Robert Saxe | Assistant Professor
Office: 307 Clough Hall |  Phone: 843-3249  | Email: saxer@rhodes.edu

Teaching 

At Rhodes, I teach courses in 20th Century US history, specifically focusing on war and society and US politics.  In the majority of my classes, I try to base the course around a  historical problem or set of questions for investigation.  Was World War II truly a "Good War"?  Does the American Dream truly exist or did it ever exist?  What lead to American liberalism′s rapid success and its subsequent demonization by century′s end?  By investigating these topics, I hope to give students a sense of the dynamic nature of historical investigation and encourage them to formulate their own opinions about this nation′s past.

I offer survey classes in the 20th Century United States History, US Foreign Affairs since 1890, 20th Century American Conservatism, and 20th Century American Liberalism.  My research seminars are The Origins of Modern America, 1877-1918, Recent History of the United States, 1945-1989, and Cold War America.  More specialized topics classes include World War II American and Gender and American Warfare. In addition, I have had the pleasure to team teach a class on the Vietnam War with Professor Michael Drompp from the History Department.

Research

My book, Settling Down: World War II Veterans′ Challenge to the Postwar Consensus (Palgrave: December, 2007), explores the processes that muted the dissenting voices of returning World War II male veterans in the immediate postwar years and offers new understandings about the development of Cold War consensus.  My examination moves beyond the "Greatest Generation" image of the World War II generation to show how many vets felt alienated from the home front after the war and worried about their role in the postwar era.  In open-ended responses to the large American Soldier surveys conducted by the government and in the mass media of the immediate postwar years, servicemen often expressed their contempt for a home front that "didn′t know there was a war on."  To locate what happened to this veteran dissent that has been dissected from Greatest Generation understandings of World War II vets, I look at several case studies that show how a developing Cold War consensus, which vets both supported and rejected, led to gradual disappearance of soldier dissent.  Lt. John F. Kennedy′s congressional race in 1946, the image of the disgruntled vet in film noir, and anticommunist attacks on the liberal American Veterans Committee all suggest reasons why the Cold War led to the silencing of the nation′s heroes.  I also investigate the civil rights activism of African-American veterans to show that the Cold War consensus was not successful in eradicating all of the challenges brought by World War II vets.  By showing the disappearance of dissenting veterans′ voices, my book offers new insight into the growth of Cold War unity, but it also retrieves lost perspectives that both supported and undermined consensus. 

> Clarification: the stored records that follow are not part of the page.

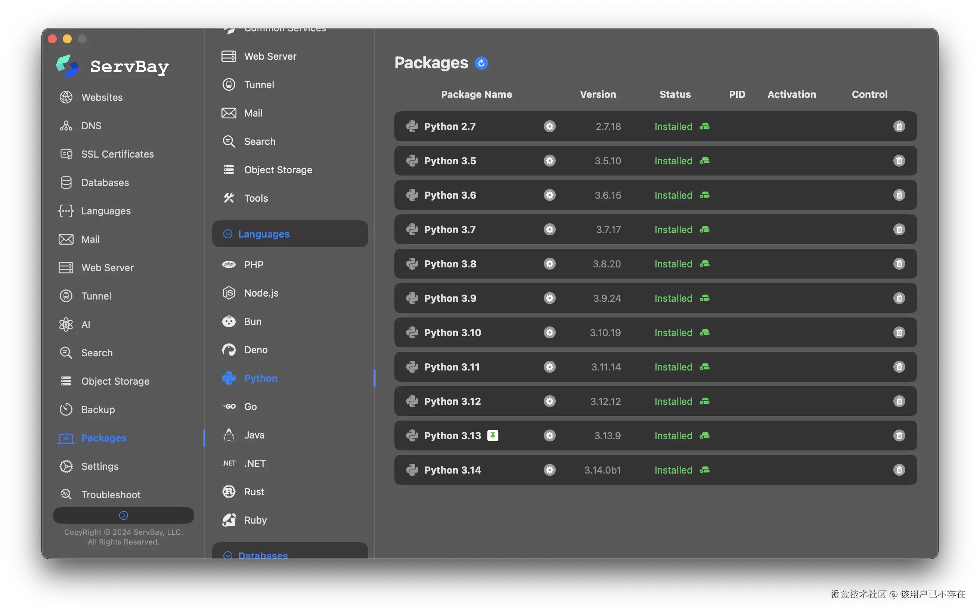Open Websites in left sidebar
Image resolution: width=980 pixels, height=614 pixels.
click(x=101, y=97)
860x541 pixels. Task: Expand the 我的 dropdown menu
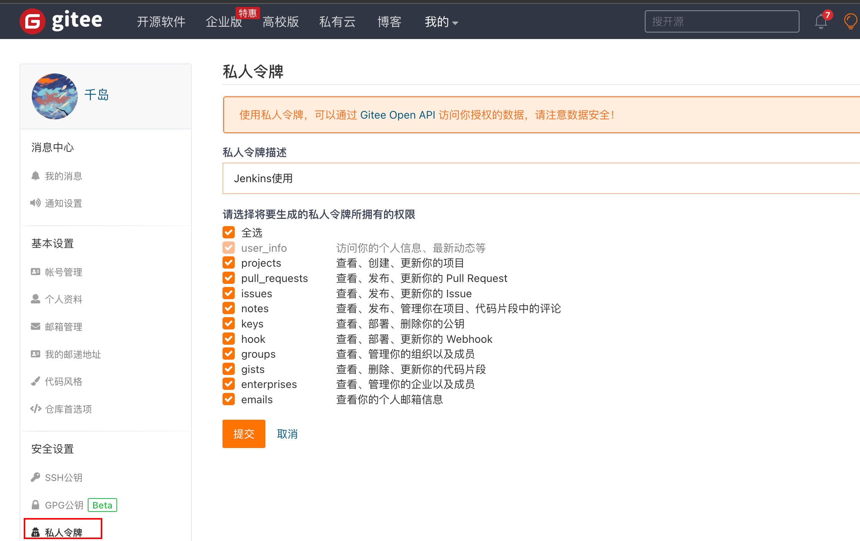441,22
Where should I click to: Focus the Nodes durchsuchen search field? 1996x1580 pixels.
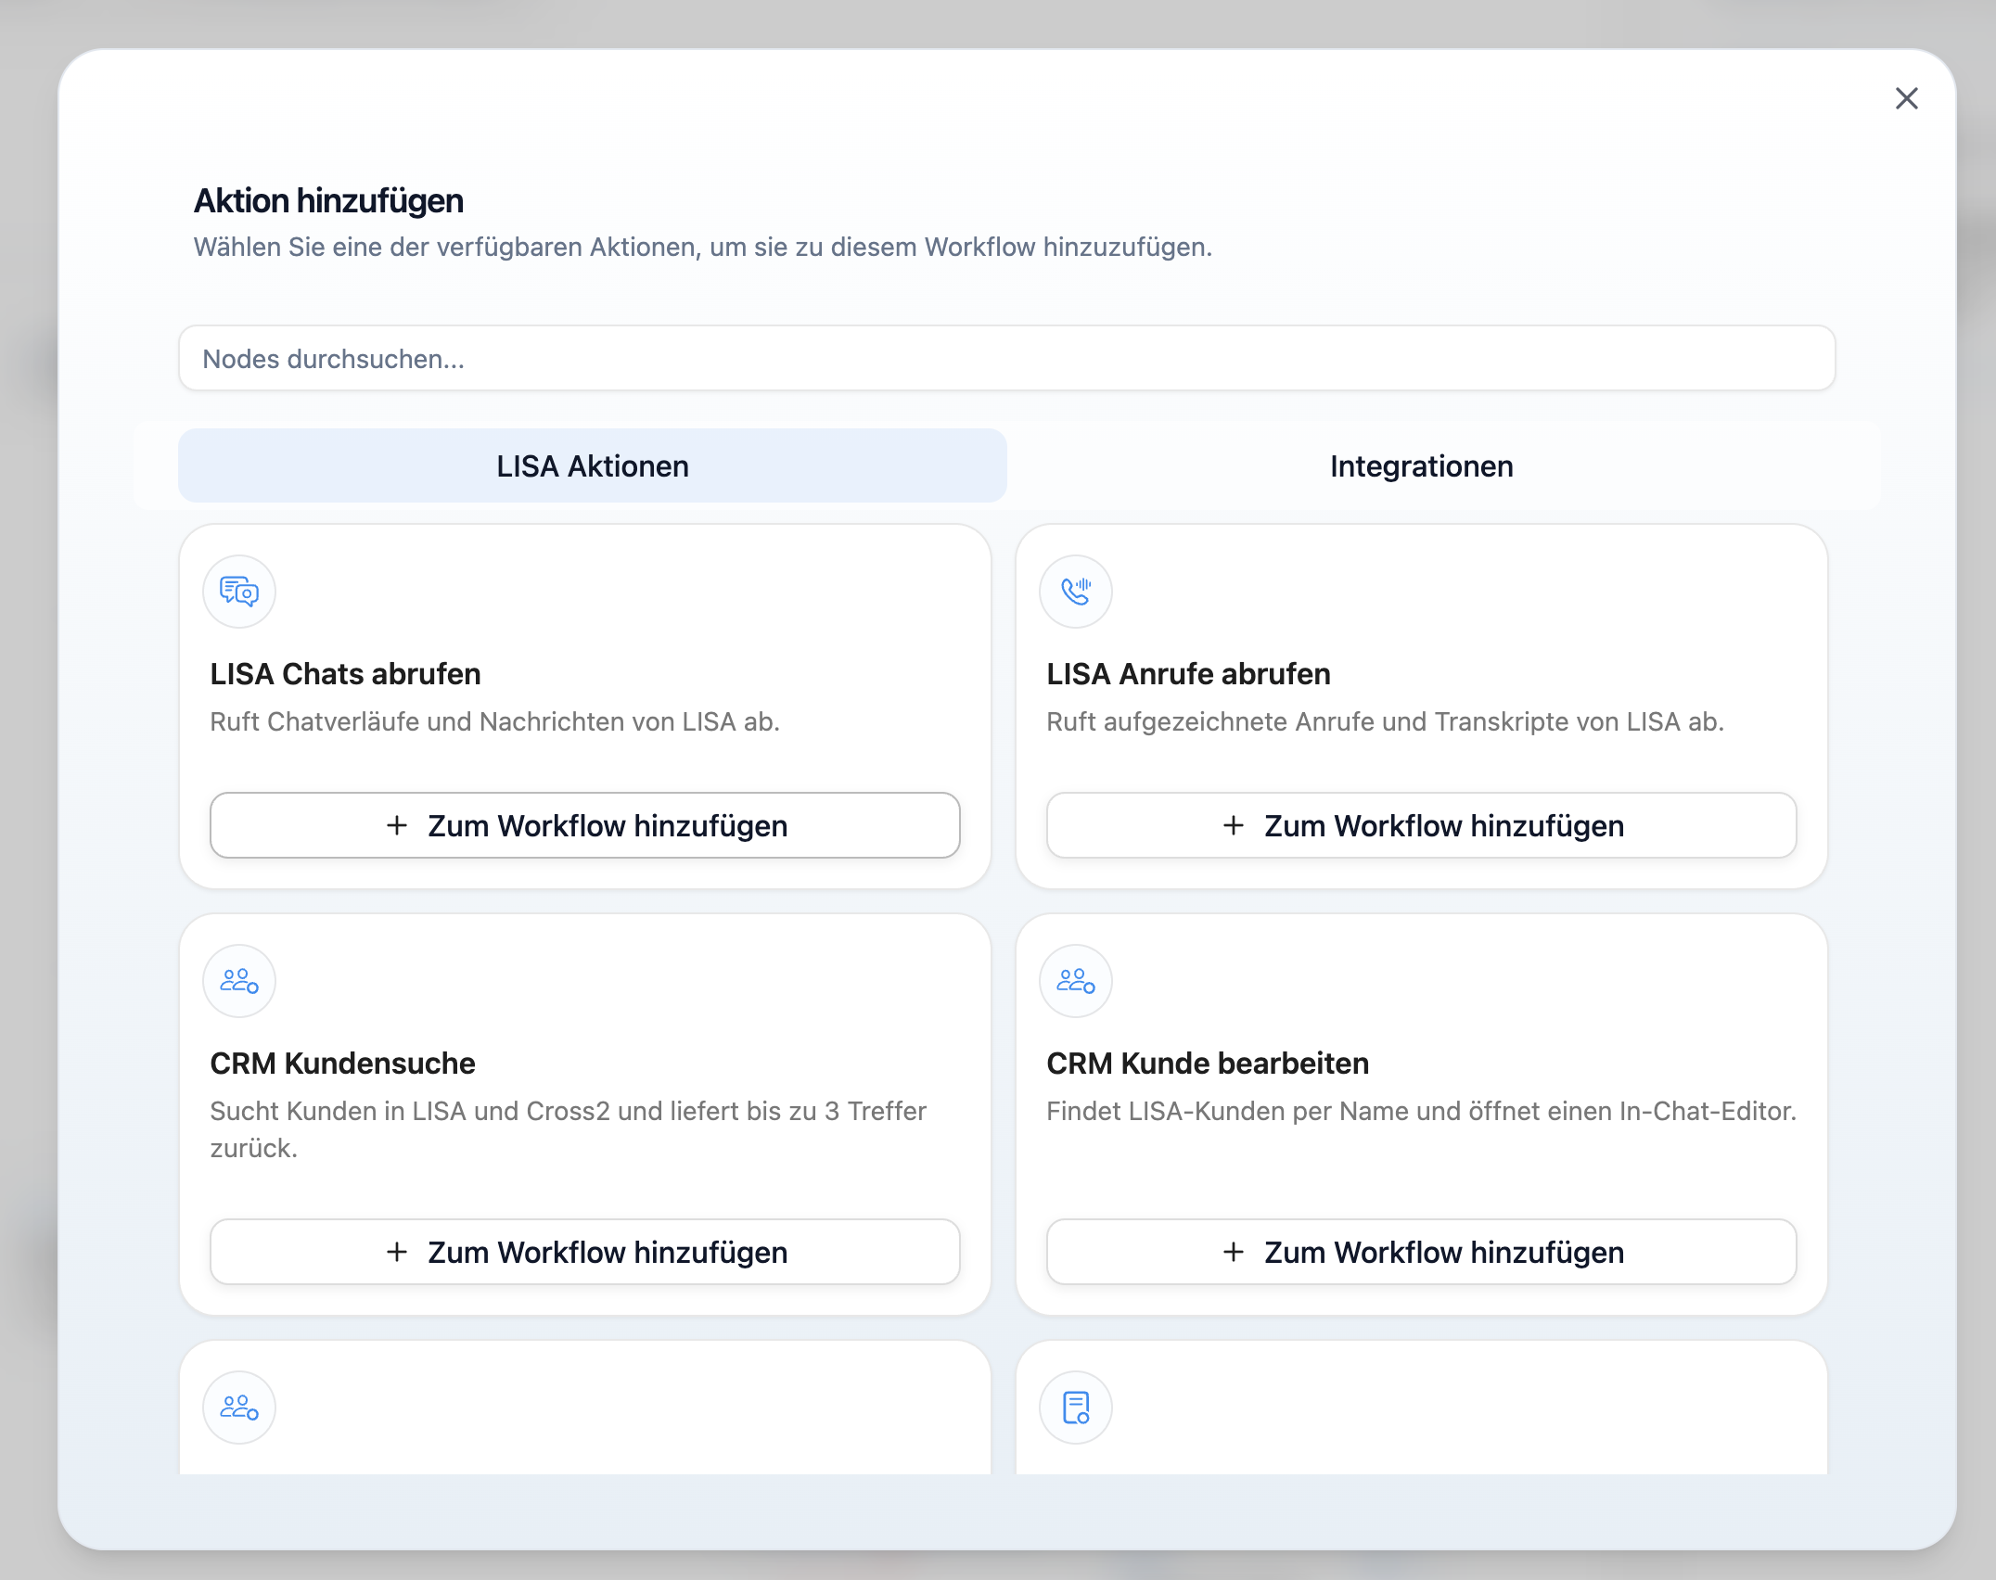click(x=1006, y=359)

My current research investigates post-1950s liberal politics and the changes in progressive thinking, especially after the Reagan Revolution of 1980.

Other interests

I was recently named the chair of American Studies at Rhodes College and have been trying to use my interest in interdisciplinary research to lead the program in new directions.  I am currently teaching an Introduction to American Studies course on The American Dream with Professor Leslie Petty from the Rhodes English Department.


Education

M.A./Ph.D. University of Illinois at Urbana-Champaign
B.A. Reed College


Courses
  • History 105 - TOPIC: WORLD WAR II AMERICA
  • History 200 - THE HISTORIAN′S CRAFT
  • History 205 - TOPIC: GENDER & AMERICAN WARFARE
  • History 205 - TOPIC: U.S. & THE WORLD SINCE 1890
  • History 205 - TOPIC: U.S. FOREIGN AFFAIRS SINCE 1890
  • History 233 - U.S. IN THE 20TH CENTURY
  • History 255 - CONSERVATISM IN THE U.S.
  • History 256 - LIBERALISM IN THE U.S.
  • History 339 - RECENT U.S. HISTORY
  • History 358 - HISTORY OF U.S. FOREIGN AFFAIRS
  • History 436 - ORIGINS OF MODERN AMERICA
  • History 439 - RECENT HISTORY OF THE U.S.
  • History 456 - COLD WAR AMERICA 

 

Course Syllabi
HIST 200-01, The Historian′s Craft
HIST 233-01, U.S. in the 20th Century
HIST 439-01, Recent History of the U.S.


Selected Publications

"Settling Down": World War II Veterans′ Challenge to the Postwar Consensus (Palgrave-Macmillan, December, 2007).

"′Citizens First, Veterans Second′ – The American Veterans Committee and the Challenge of Postwar ′Independent Progressives′,” War and Society (October, 2004).